As such, you will find no arbitrary extensions to the file format and I've done a lot of testing to identify different corner cases. Here are the rules I discovered by trying different combination of calls to the original Windows API:

  • The only comments lines are the ones starting with a semi-colon (hashes are not considered comments by Windows API).
  • There are no trailing comments; anything after the '=' sign is part of the key value.
  • Leading and trailing spaces are removed both from returned strings and from parameters.

The only changes compared to the Windows API are:

  • Line length defaults to 1024 (the INI_BUFFER_SIZE value) while Windows limits it to 256 characters.
  • Files without a path are in current directory while Windows places them in Windows folder.

Implementation

An INI file is implemented as a IniFile object. The basic member functions IniFile::GetString and IniFile::PutString allow you to read or write settings in the INI file like in the code below:

C++
utf8::IniFile test ("test.ini");
test.PutString ("key1", "value11", "section1");
string val = test.GetString ("key1", "section1");

The original Windows API handles only two data types for INI files: strings and integer numbers.
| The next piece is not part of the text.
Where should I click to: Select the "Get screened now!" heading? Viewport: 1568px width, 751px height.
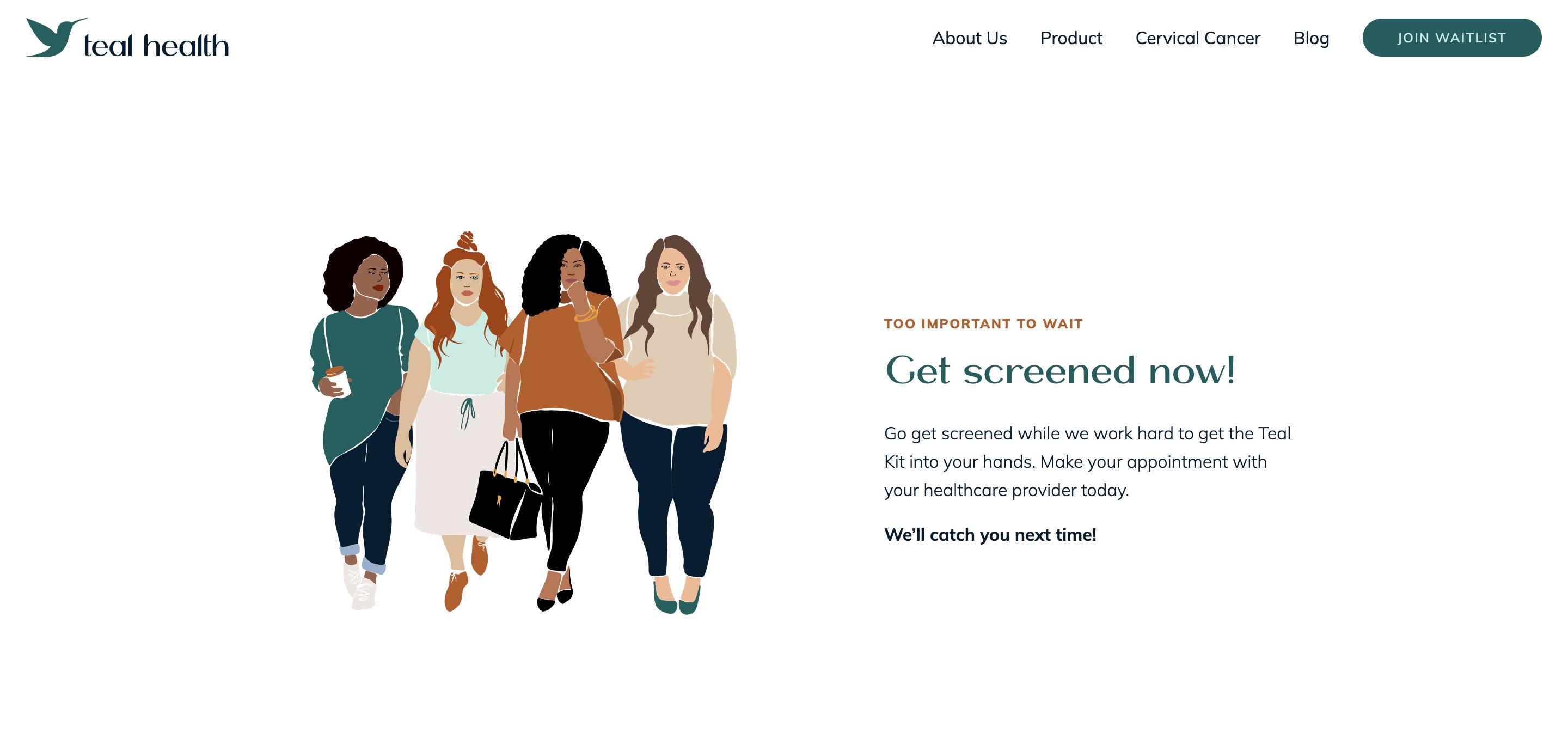pos(1059,370)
(GetPrivateProfileString and GetPrivateProfileInt functions). I thought it was useful to extend these functions to additional data types and also add some utility functions. This is not an extension of the file format; it is just an extension of the API for accessing these files. Here are some of these functions:

  • PutInt and GetInt for integer values
  • PutDouble and GetDouble for floating point values
  • PutBool and GetBool for boolean variables (when reading, the code, understands things like "on" or "0" or "OFF")
  • PutColor and GetColor for RGB color representations
  • PutFont and GetFont to save and retrieve font settings
  • HasKey and HasSection to check if a key or a section exists in the INI file

Looking at the code, there are a few points of interest.
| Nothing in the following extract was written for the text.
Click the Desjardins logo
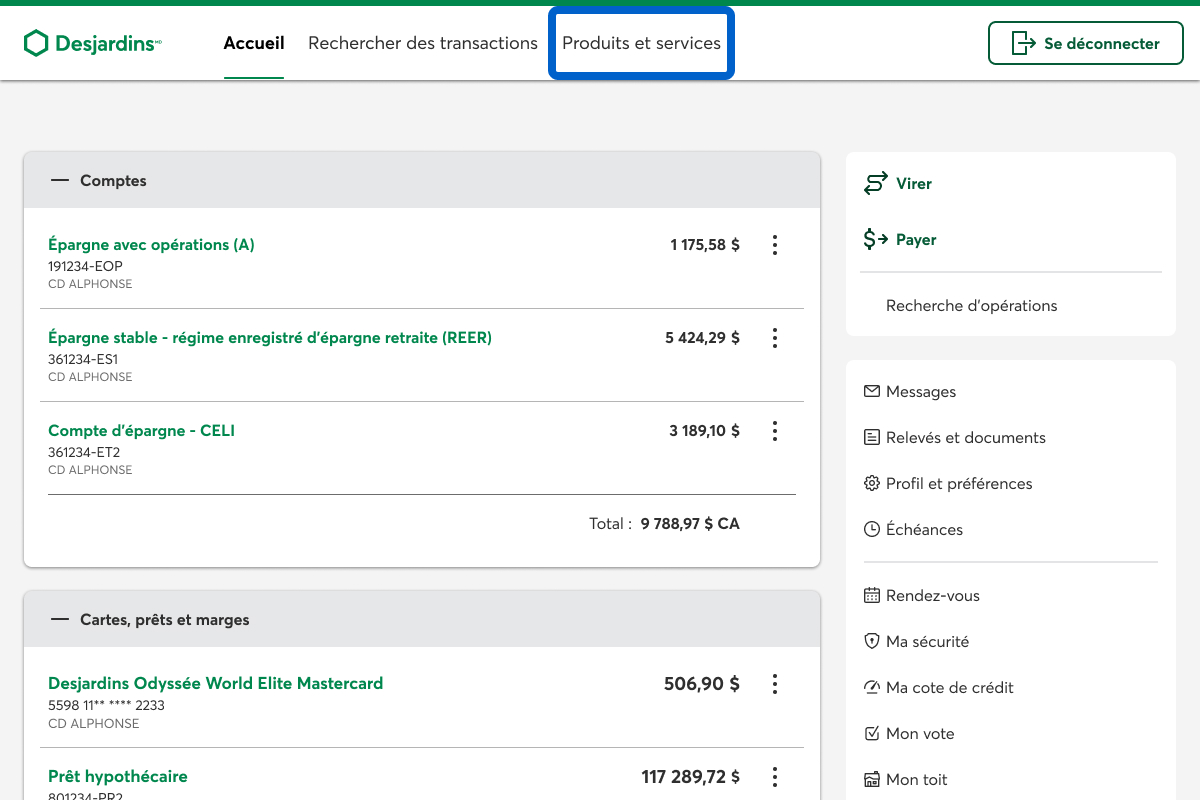 point(92,43)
There is no in-memory buffering for the INI files. Everything is written out to disk as quickly as possible. This was a design decision because:

  1. that's what Windows does and I wanted to be as compatible as possible, and
  2. it is quite annoying when parameters don't get saved if the application has crashed or otherwise unexpectedly ended. This drawback is that INI files become less efficient but are not meant to be general data files.

Moreover, every time a key is written in an INI file, the whole file gets re-written; as I was saying, efficiency was not a design goal. 

Conclusion

The code shown in this article makes it easy to keep the application settings in an INI file using UTF-8 encoding.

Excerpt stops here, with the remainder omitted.